The gas stream passes from the first stage portion 140 through the tubesheet 144 and into the second stage portion 142 along the interior of the gas filter separator/coalescer elements 148. In the second stage portion 142, the gas stream is forced through the sidewalls of the gas filter separator/coalescer elements 148 from the inside to the outside. The gas filter separator/coalescer elements 148 coalescer liquids from the gas stream creating a pressure drop across the sidewalls of the gas filter separator/coalescer elements 148. In the second stage portion 142, each gas filter separator/coalescer element 148 is concentrically surrounded by a tubular flow diffuser 162 which is attached at one end to a guide 146 of the tubesheet 144 and at the opposing end to the second-stage support screen 152. The flow diffusers 162 are preferably manufactured from a perforated steel and are dimensioned such that there is a selected clearance between each gas filter separator/coalescer element 148 and the corresponding flow diffuser 162.

As the gas stream passes through the gas filter separator/coalescer elements 148 in the second stage 142, fine droplets of liquid 164 coalescer on the fibers of the gas filter separator/coalescer elements 148. As the gas stream exits the gas filter separator/coalescer elements 148, flow diffusers 162 prevent droplets 164 from being re-entrained into the gas stream. Coalescer liquid droplets 164 drip from the gas filter separator/coalescer elements 148 and the flow diffusers 162 and flow through the secondstage downcomer 130 into the second-stage compartment of the sump 124. When the collected droplets 164 of coalescer fluid and fine liquids in the second-stage compartment reach a selected level, as indicated by the gauge glass connected to the gauge glass connections, the coalescer fluids and fine liquids are drained or siphoned out of the second-stage compartment of the sump 124 through the second-stage compartment connections.

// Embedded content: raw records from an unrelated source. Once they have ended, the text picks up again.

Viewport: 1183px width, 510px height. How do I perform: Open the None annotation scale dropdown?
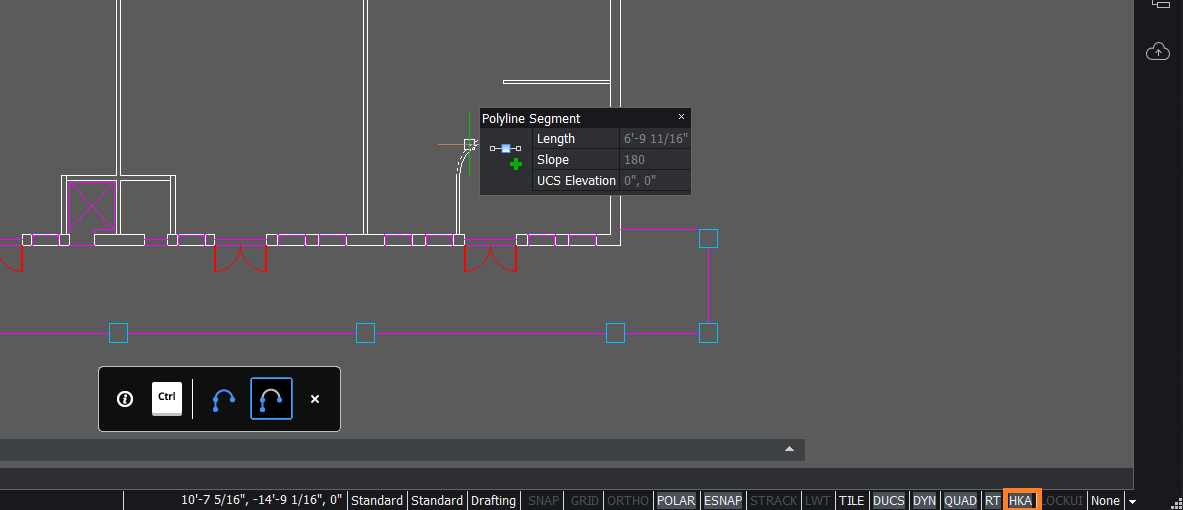coord(1105,500)
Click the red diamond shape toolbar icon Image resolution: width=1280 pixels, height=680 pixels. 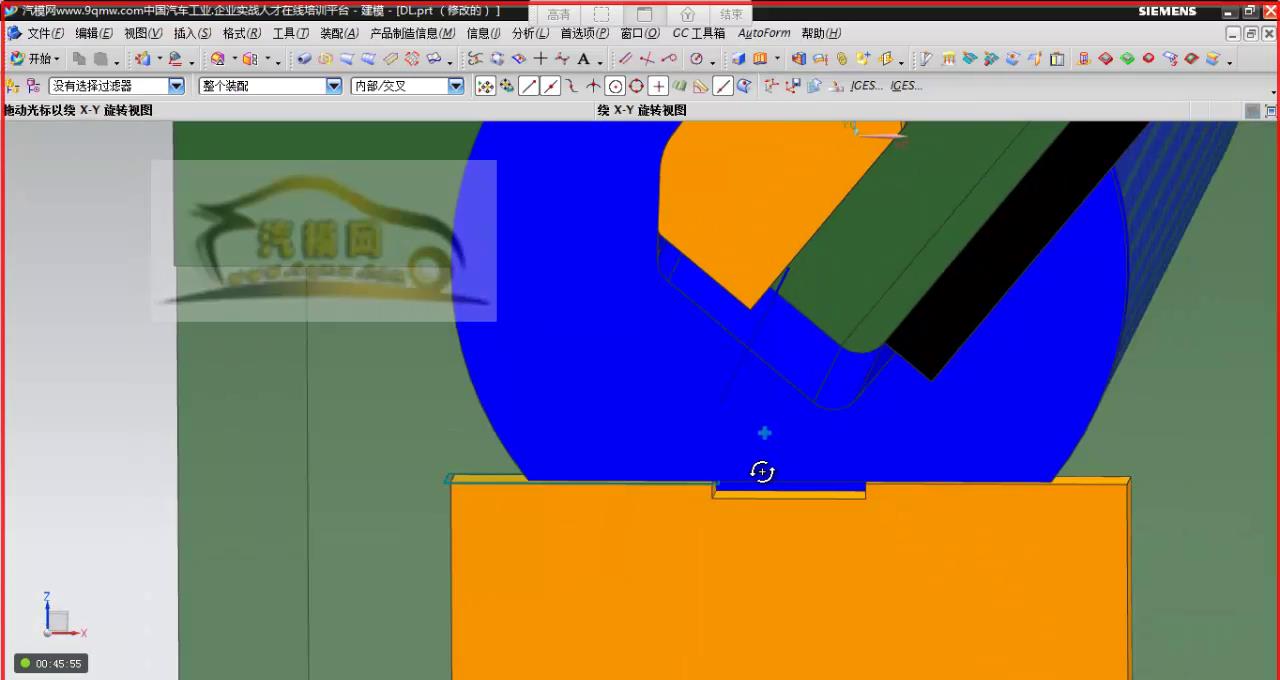tap(1105, 59)
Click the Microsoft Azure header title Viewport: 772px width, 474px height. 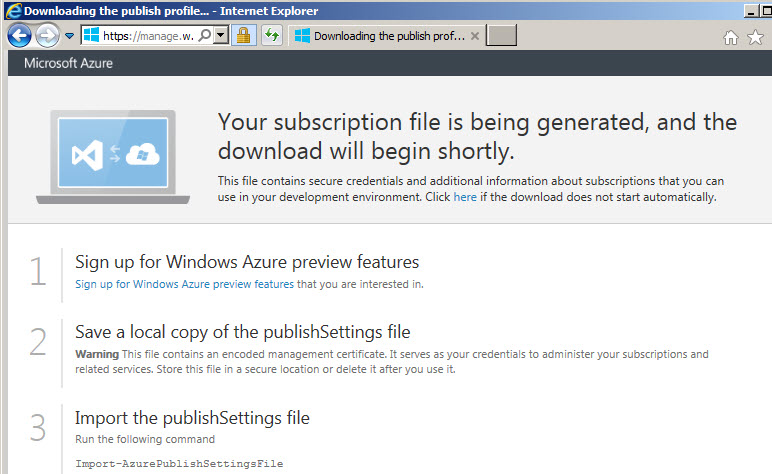68,63
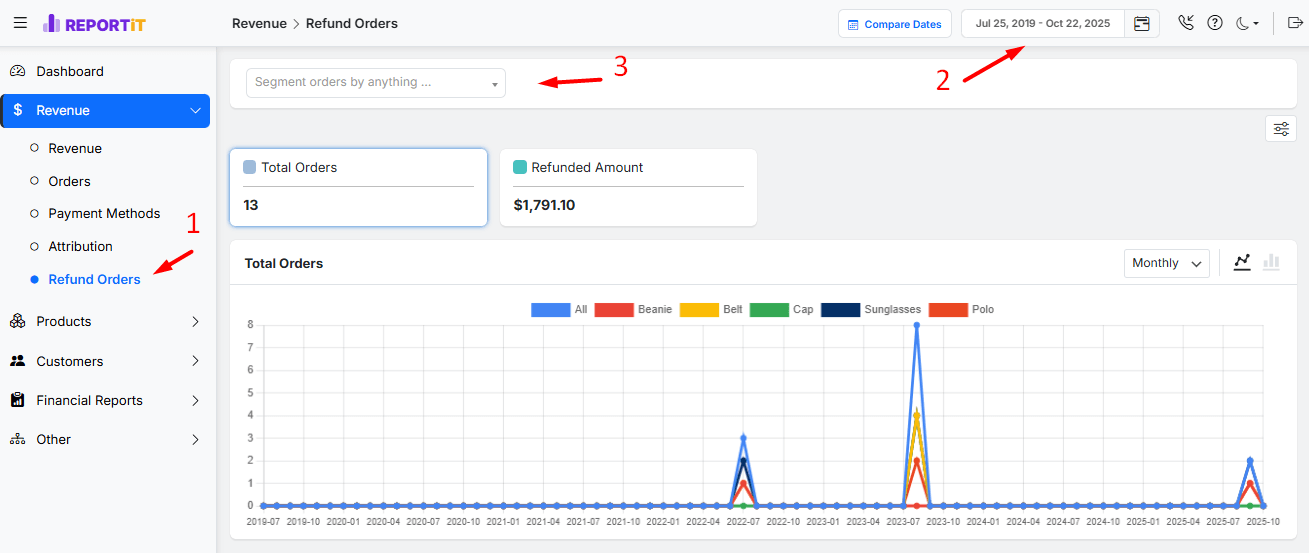Switch to bar chart view
Screen dimensions: 1309x553
click(1271, 262)
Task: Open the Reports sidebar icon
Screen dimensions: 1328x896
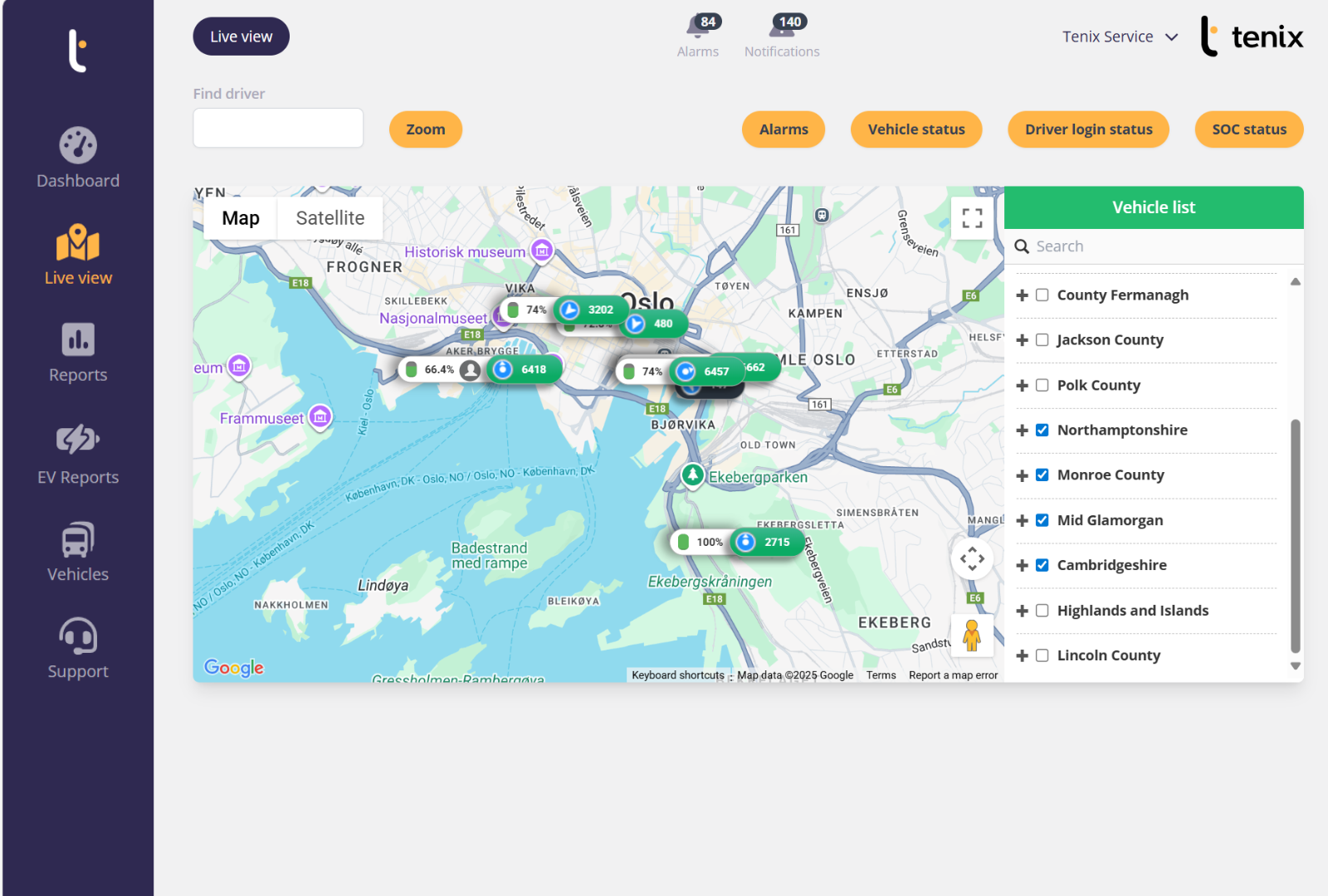Action: pyautogui.click(x=78, y=340)
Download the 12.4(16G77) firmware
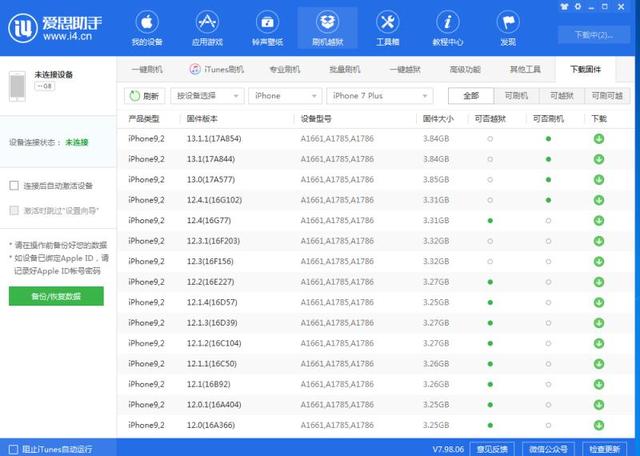Screen dimensions: 640x456 (598, 220)
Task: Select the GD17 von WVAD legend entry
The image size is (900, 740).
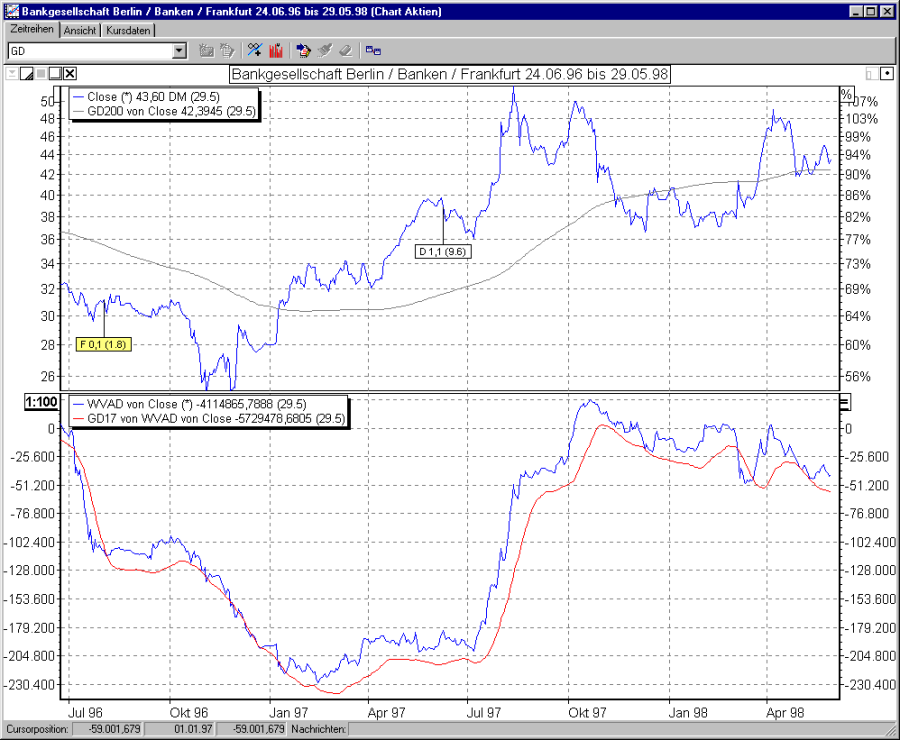Action: [x=180, y=417]
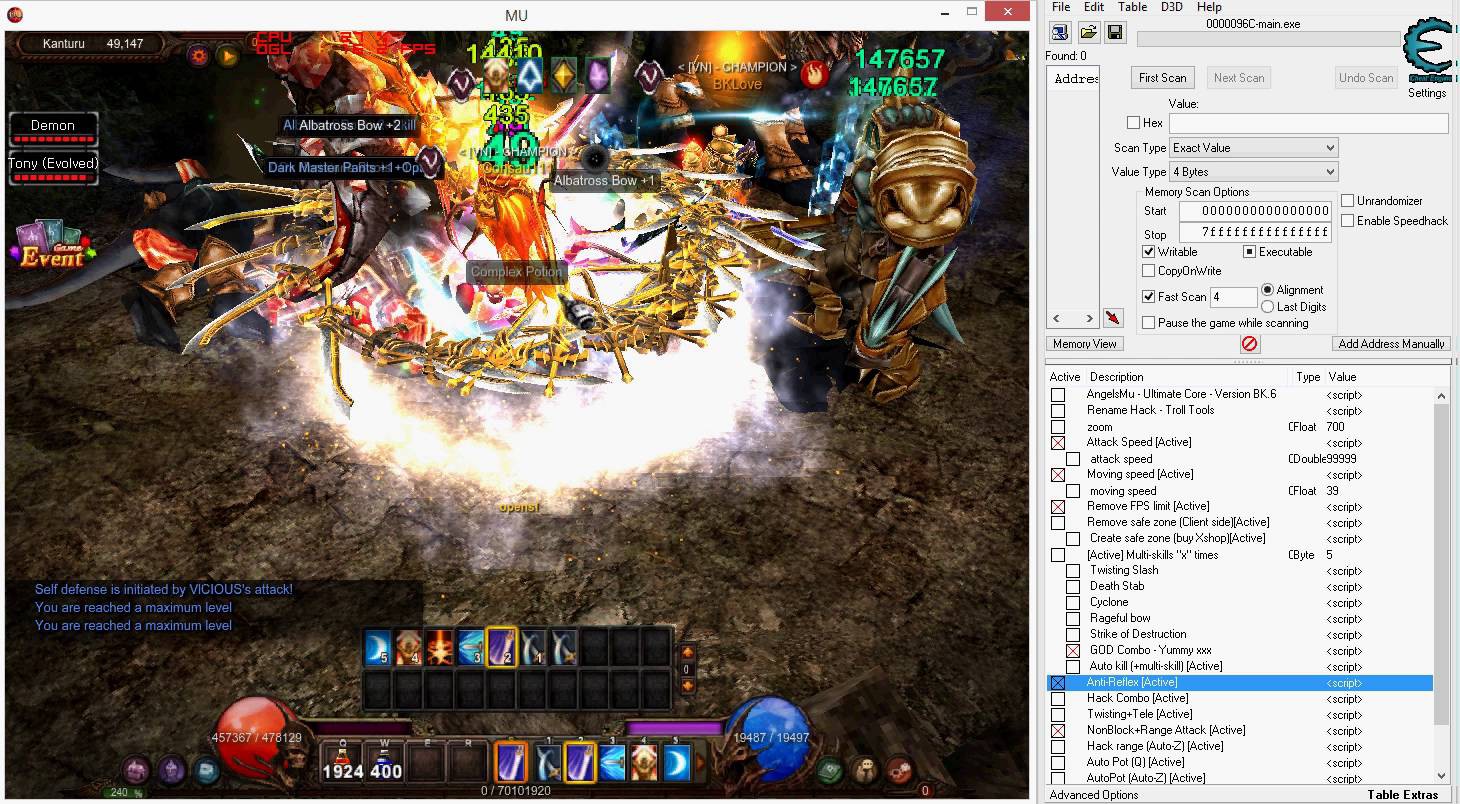Click Add Address Manually button

[1391, 344]
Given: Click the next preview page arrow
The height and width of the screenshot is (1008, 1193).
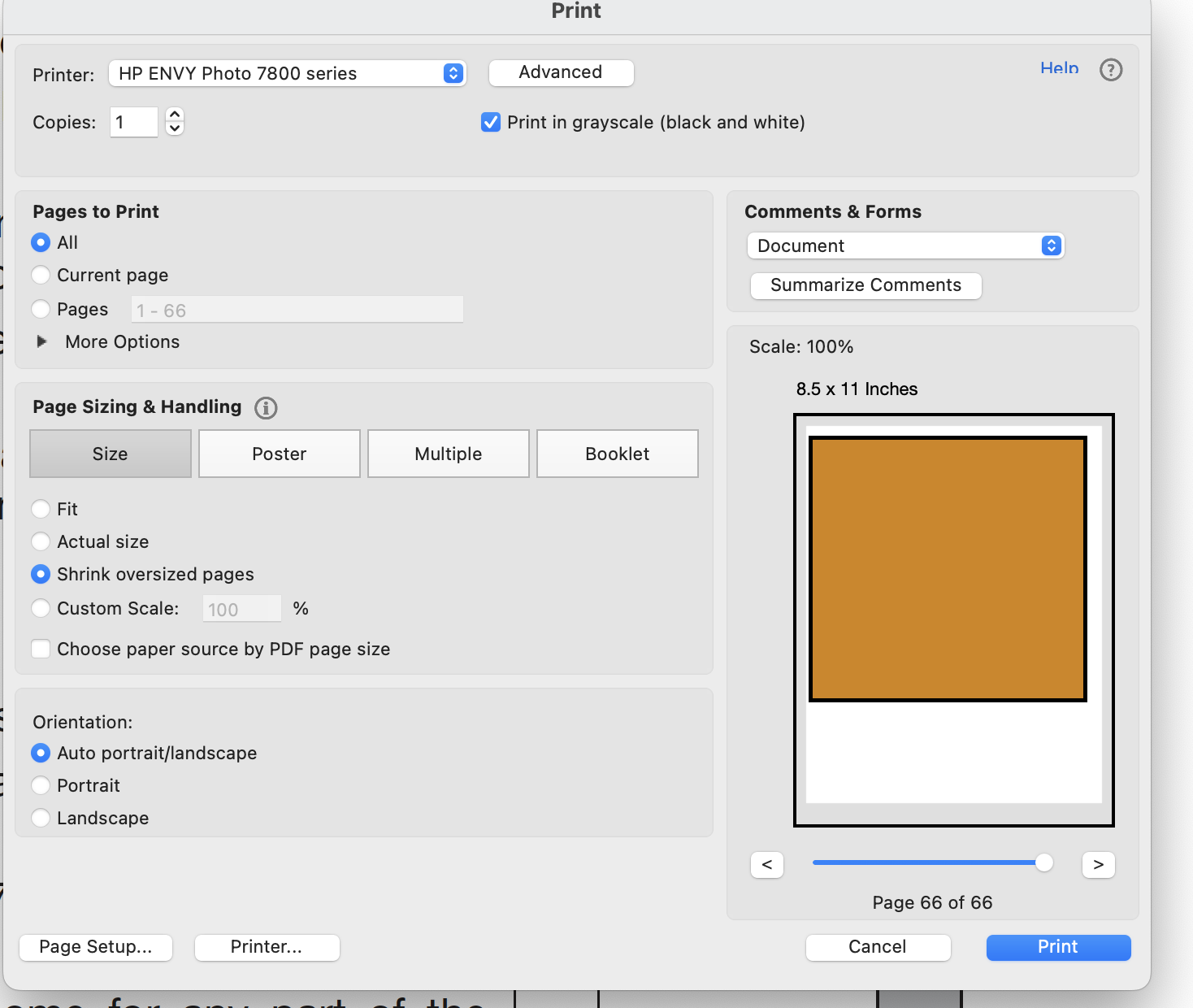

An annular sealing cap provides a fluidtight seal at each end of each gas filter separator/coalescer element 148. The sealing caps are permanently attached to element 148. The sealing caps have protrusions which protrude into flow diffuser 162 and support screen 150, to center the gas filter separator/coalescer elements 148.

Referring now to FIG. 5 in the drawings, numeral 166 illustrates an annular chevron-type seal which surrounds the gas filter separator/coalescer element 148 and is compressed between the gas filter separator/coalescer element 148 and the guides 146 of the tubesheet 144. The chevron-type seal provides a fluid-tight seal between the first stage portion 140 and the second stage portion 142 of the multi-stage vessel. The chevron-type seal is preferably made of an elastomer. The chevron-type seal 166 allows a single tubular gas filter separator/coalescer element 148 to filter solids and pre-coalescer liquids as the gas stream flows from outside to inside in the first stage 140 of the multi-stage vessel 100, and simultaneously coalescer fluids and fine liquids as the gas stream flows from inside to outside in the second stage 142 of the multi-stage vessel 100. The chevron-type seal 166 is also used to seal a pressure relief apparatus 168 in one of the annular guides 146 after removal of one of the gas filter separator/coalescer element 148.

In one embodiment of the multi-stage filter 100, when the pressure drop across the multi-stage vessel 100, as indicated by the pressure gauges connected at the first-stage pressure gauge port 132 and the second-stage pressure gauge port 134, reaches a selected value, the gas filter separator/coalescer elements 148 are removed and discarded. The gas filter separator/coalescer elements 148 are removed by releasing the clamping means 110, opening the head 108 of the quick opening closure 106. The first-stage support screen 150 is removed to expose the elements 148. The gas filter separator/coalescer elements 148 are then extracted from the multi-stage vessel 100 for replacement. Replacement gas filter separator/coalescer elements 148 are inserted through the guides 146 of the tubesheet 144. Insertion of the elements 148 automatically seal the elements. The first-stage support screen 150 is replaced to support the elements 148. The quick opening closure is then closed and sealed with the clamping means 110 and the multi-stage vessel 100 is ready for use again.

FIG. 7 illustrates an exemplary embodiment of a multi-stage filter 100. A more complete filter is in issued which is incorporated description of the U.S. Pat. No. illustrated 6,168,647 herein, in its entirety, by this reference.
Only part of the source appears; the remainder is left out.